Read the letter to the UAB from OHRS here
Read Public Citizen’s letter to DHHS Secretary Kathleen Sebelius here
Read the original published report of the SUPPORT trial here
Beware “Expert” Jurors: Lessons from the Jury, Part II
Posted by Liz Mulvey on Friday, April 26th, 2013 at 1:00 am
Jurors decide based on what they know–or more importantly, what they think they know. It is unrealistic to expect a juror to discard a lifetime of learning or professional knowledge and instead rely only upon what someone says in the courtroom. And that means that a juror who has pre-existing knowledge about one or more issues in a case is a very dangerous juror for someone.
In my last post, I talked about some of my observations about jurors deliberating after a mock trial exercise. One of those jurors was a doctor–something that would probably never happen in a personal injury case in real life. And, predictably, his “knowledge”–although not completely correct–was very persuasive to his fellow jurors. It was an excellent reminder about the perils of leaving an “expert” on a jury.
The case involved a young boy who claimed to have suffered a closed head injury on a roller coaster ride According to the testimony, while riding the coaster, the boy complained to his father that his neck had “popped,” and then slumped down in his seat. He stumbled off the ride, nauseated, and soon passed out and was taken to the hospital. Radiology studies showed a brain bleed and a neck fracture, along with some other signs of trauma.
The doctor on the panel told the rest of the jurors that causation–whether the roller coaster caused the boy’s brain injury–was a “slam dunk.” There was no question in his mind; he only needed to decide whether the amusement park was negligent. And the other jurors went along without question.
The problem is that the cause of the boy’s brain bleed was far from a slam dunk. Deliberately created to give each side some strong points, the case had some facts that permitted the defense to argue that the boy had a congenital blood vessel anomaly or aneurysm, that suddenly burst even under forces that would be safe for most people. There was even a suggestion that the bleed had occurred in a recent soccer game.
In that respect, the case mirrors real life, where cases that are slam dunks for one side or the other never reach trial. If the plaintiff’s case is very weak, it is usually dismissed or never brought in the first place. If the defense can’t come up with any way to rebut the plaintiff’s claims, the most likely result is a settlement. If a jury is asked to decide a case, both sides usually have something to talk about.
In the mock trial, the doctor, who was a retired pediatrician, knew just enough to sound like an expert, but not enough to recognize the subtleties in another medical discipline. Yet his fellow jurors hung on his every word, not even questioning his statement or analyzing the evidence that favored the defendant. While the position he took was probably correct, it was really not as clear as he made it sound.

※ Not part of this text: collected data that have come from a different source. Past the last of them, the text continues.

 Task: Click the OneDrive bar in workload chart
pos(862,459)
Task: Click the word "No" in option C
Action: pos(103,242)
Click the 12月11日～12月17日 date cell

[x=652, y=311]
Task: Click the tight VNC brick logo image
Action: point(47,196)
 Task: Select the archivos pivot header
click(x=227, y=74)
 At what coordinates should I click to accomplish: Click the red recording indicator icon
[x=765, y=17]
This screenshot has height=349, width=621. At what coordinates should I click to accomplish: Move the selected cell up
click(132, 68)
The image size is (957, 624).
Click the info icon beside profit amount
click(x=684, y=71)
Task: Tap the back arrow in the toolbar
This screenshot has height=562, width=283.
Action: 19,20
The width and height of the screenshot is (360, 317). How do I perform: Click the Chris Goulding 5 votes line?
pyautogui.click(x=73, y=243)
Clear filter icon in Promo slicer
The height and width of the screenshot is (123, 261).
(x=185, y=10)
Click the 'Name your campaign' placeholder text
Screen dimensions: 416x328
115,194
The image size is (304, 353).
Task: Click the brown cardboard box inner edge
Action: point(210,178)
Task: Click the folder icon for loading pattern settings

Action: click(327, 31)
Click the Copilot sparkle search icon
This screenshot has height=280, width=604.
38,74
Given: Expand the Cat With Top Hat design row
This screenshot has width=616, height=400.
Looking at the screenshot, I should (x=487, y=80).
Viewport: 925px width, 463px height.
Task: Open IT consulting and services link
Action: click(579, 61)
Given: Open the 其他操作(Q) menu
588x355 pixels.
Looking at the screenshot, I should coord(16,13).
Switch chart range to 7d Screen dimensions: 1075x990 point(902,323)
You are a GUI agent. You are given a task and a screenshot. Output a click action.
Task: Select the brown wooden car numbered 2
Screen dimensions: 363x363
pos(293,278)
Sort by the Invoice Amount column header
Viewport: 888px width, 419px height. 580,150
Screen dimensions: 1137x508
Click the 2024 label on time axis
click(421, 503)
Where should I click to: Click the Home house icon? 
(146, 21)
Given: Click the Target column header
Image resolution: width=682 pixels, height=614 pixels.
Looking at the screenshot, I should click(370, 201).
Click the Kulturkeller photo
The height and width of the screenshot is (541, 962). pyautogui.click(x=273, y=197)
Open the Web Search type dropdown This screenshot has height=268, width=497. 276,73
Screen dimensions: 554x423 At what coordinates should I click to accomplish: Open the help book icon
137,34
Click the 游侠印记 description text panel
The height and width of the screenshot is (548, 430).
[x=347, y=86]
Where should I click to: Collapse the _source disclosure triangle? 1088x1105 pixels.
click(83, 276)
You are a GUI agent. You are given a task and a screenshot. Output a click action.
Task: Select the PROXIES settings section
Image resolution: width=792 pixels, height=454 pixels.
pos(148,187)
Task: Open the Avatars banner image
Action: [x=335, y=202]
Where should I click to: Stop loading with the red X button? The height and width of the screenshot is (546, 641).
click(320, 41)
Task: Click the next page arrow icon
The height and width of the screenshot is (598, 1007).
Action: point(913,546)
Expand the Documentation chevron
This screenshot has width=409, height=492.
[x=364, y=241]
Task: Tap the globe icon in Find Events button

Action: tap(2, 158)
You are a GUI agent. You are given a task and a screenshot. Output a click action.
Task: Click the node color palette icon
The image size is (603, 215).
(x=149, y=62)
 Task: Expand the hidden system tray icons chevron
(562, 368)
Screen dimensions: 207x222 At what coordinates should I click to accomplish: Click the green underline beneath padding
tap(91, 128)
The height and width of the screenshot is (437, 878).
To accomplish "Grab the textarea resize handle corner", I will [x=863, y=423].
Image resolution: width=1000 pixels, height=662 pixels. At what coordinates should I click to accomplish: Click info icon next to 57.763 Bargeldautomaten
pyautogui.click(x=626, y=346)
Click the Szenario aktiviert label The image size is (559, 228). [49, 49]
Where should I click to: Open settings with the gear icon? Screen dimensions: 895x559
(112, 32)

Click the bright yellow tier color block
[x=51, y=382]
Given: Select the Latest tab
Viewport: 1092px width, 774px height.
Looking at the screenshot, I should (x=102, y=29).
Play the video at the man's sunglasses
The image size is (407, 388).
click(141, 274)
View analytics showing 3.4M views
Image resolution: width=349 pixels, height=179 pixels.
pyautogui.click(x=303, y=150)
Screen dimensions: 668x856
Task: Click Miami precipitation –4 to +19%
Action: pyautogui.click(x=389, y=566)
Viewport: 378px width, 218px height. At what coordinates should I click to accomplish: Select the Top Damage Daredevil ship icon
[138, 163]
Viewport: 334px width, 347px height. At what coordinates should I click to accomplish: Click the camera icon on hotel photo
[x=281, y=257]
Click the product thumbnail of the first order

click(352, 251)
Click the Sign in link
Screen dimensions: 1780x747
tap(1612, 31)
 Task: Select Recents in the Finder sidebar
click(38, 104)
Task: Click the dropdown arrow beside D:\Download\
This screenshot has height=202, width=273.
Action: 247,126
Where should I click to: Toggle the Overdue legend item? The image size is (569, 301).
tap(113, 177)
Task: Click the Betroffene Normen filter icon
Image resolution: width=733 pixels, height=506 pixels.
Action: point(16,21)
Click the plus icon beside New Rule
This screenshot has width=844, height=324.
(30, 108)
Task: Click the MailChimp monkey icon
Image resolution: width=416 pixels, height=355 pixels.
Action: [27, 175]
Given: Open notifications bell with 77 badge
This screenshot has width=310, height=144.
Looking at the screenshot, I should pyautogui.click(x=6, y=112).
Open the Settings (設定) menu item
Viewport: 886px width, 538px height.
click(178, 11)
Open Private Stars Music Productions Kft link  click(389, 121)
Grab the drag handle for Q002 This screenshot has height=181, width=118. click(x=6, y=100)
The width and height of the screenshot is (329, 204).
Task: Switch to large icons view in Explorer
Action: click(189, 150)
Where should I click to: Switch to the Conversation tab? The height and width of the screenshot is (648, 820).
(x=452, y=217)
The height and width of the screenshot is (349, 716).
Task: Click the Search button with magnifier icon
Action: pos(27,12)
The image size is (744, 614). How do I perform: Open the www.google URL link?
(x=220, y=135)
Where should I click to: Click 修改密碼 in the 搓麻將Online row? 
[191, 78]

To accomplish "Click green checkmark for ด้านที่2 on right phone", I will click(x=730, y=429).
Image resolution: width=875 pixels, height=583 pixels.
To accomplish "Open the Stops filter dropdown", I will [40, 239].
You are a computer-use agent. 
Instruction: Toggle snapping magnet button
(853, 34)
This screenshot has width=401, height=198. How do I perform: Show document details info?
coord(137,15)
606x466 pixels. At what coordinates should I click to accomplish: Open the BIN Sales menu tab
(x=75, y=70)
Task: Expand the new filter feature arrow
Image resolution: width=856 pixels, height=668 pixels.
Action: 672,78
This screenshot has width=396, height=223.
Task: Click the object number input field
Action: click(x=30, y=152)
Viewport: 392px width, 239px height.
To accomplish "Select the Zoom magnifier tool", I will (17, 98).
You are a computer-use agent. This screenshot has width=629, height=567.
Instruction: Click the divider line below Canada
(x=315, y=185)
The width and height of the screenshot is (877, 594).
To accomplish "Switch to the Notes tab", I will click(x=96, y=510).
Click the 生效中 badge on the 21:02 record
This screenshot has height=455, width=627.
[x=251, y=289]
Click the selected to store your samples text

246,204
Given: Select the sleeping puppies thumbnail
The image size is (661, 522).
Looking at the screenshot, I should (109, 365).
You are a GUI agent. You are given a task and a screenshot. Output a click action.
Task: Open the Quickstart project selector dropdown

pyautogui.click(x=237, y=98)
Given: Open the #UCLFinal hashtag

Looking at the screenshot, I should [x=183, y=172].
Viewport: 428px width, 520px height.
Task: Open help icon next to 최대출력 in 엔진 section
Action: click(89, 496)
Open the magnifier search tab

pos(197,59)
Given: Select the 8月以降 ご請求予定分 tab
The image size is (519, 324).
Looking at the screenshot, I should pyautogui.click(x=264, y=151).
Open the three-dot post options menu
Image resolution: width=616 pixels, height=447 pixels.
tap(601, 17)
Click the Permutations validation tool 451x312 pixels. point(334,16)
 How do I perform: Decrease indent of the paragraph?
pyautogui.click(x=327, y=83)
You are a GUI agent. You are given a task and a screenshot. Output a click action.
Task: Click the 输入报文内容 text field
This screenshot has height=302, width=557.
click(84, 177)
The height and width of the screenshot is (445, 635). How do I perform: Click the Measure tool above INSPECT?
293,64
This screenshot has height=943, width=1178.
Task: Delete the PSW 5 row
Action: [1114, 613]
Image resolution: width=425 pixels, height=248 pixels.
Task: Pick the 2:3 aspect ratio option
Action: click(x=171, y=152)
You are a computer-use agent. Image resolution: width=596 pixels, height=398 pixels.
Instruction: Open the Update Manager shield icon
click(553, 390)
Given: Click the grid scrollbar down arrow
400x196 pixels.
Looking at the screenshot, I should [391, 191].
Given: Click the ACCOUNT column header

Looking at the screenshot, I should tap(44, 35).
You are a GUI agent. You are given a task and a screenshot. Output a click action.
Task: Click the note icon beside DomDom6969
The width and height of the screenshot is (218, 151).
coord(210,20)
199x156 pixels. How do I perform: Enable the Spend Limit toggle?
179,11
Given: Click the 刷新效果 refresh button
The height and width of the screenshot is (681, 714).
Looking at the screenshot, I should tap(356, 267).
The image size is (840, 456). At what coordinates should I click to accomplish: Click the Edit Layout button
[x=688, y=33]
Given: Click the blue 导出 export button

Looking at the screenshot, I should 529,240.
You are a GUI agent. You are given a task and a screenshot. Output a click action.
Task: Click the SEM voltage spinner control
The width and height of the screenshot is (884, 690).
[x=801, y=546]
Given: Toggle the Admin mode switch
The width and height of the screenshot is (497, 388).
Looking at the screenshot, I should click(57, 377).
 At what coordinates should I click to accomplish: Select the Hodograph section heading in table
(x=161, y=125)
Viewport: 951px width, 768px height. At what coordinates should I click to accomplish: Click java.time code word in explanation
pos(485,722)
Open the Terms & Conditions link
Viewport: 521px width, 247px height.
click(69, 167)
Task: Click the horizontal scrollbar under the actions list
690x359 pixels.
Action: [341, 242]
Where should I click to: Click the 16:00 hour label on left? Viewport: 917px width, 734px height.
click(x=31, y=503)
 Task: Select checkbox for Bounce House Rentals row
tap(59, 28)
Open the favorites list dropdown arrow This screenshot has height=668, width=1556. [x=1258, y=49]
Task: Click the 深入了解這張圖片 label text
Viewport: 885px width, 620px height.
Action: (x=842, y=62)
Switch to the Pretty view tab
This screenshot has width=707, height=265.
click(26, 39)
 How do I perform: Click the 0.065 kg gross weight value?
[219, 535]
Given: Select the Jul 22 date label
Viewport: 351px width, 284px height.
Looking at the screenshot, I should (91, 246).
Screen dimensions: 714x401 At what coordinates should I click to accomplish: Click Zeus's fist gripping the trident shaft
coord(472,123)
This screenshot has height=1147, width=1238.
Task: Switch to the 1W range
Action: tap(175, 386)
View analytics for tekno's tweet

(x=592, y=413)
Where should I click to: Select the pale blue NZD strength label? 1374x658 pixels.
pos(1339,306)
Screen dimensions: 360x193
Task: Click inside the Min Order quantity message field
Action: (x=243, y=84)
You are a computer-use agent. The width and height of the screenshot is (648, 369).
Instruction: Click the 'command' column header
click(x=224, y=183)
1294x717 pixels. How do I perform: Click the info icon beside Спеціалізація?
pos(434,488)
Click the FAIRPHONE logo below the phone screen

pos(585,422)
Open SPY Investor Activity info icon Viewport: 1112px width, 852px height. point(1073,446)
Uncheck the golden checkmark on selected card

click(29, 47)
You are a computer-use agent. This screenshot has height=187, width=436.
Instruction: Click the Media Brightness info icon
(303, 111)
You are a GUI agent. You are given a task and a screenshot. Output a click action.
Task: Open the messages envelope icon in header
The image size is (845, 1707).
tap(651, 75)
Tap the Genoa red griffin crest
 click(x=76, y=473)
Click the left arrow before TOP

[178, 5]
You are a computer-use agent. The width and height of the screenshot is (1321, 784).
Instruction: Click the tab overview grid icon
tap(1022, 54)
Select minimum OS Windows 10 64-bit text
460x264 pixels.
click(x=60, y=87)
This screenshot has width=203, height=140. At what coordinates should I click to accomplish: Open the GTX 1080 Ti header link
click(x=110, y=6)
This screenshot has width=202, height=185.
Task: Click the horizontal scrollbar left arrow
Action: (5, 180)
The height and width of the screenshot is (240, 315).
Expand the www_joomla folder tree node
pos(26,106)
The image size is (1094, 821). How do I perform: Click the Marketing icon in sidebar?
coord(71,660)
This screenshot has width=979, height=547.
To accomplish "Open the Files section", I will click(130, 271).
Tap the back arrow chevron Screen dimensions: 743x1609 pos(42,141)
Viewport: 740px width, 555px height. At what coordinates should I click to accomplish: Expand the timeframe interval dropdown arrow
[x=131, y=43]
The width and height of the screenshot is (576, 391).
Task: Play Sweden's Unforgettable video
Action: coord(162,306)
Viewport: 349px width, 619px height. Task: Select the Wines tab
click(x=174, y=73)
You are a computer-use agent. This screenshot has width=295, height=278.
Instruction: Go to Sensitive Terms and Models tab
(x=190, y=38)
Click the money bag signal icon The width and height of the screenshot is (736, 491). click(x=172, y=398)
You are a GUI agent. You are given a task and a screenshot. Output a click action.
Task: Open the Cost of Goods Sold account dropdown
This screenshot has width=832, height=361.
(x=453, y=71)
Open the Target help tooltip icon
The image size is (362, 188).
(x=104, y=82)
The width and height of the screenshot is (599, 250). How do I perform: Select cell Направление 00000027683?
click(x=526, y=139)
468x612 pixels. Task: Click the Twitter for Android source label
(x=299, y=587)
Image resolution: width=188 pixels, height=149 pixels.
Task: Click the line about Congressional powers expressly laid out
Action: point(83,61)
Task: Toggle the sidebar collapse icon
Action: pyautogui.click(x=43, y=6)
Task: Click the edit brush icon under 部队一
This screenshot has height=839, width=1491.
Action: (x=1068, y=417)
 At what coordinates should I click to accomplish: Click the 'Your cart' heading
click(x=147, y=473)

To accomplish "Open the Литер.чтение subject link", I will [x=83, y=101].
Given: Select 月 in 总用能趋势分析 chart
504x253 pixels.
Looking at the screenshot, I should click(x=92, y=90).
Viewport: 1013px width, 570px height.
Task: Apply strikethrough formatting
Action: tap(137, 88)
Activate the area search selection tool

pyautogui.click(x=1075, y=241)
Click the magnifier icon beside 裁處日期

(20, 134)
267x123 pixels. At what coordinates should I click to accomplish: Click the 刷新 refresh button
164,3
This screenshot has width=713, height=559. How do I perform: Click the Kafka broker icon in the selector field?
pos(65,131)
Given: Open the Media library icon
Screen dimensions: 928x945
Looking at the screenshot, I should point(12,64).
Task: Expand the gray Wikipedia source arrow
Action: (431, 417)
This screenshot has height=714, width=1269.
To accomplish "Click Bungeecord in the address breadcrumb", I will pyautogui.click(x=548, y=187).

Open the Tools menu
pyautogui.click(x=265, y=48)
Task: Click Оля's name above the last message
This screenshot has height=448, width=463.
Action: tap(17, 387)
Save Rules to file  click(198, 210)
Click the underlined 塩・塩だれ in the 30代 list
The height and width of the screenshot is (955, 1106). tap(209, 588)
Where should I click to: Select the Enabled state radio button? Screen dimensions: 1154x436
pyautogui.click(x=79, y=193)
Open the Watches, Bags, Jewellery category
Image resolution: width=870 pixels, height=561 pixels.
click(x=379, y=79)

An “expert” on the jury is dangerous for both sides, because that juror is likely to be a leader and his opinions to carry undue weight during deliberations. A lawyer who allows an “expert” juror to remain on a jury is gambling that the juror will favor his or her side of the case. If the gamble pays off, the juror may well lead others to follow his opinions, resulting in an easier path to victory. However, if the lawyer has misjudged the “expert” juror’s inclination or reaction to the evidence, the result could be disastrous. For this reason, the prudent course is most often to avoid jurors with specialized relevant knowledge.